Collect every line in the records below that contains the word "CIVIL". Case matters.

:::::

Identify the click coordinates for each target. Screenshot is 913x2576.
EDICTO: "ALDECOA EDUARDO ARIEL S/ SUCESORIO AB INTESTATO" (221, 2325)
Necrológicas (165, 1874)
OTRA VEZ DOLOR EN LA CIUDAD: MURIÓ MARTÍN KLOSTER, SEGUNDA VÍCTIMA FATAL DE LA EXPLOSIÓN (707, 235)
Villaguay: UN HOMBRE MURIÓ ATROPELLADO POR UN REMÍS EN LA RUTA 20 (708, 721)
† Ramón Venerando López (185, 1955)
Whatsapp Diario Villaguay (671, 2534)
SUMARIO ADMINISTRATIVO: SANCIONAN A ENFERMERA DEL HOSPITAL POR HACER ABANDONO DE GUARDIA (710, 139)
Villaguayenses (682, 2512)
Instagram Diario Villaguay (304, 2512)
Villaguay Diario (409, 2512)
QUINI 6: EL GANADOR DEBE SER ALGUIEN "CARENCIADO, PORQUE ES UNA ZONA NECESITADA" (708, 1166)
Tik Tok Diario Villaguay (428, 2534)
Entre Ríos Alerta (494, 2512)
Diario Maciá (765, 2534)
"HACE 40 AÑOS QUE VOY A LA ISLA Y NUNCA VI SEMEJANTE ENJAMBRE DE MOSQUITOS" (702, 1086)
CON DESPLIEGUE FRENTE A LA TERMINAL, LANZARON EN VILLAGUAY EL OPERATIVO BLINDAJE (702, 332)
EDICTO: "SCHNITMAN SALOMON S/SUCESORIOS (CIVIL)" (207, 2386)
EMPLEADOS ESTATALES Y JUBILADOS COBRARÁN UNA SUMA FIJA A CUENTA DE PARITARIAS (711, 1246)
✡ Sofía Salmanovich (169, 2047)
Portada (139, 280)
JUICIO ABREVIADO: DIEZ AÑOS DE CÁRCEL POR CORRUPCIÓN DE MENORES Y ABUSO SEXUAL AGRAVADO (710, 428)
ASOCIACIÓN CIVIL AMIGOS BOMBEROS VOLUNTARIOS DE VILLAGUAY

:::::

In response:
EDICTO: "SCHNITMAN SALOMON S/SUCESORIOS (CIVIL)" (207, 2386)
ASOCIACIÓN CIVIL AMIGOS BOMBEROS VOLUNTARIOS DE VILLAGUAY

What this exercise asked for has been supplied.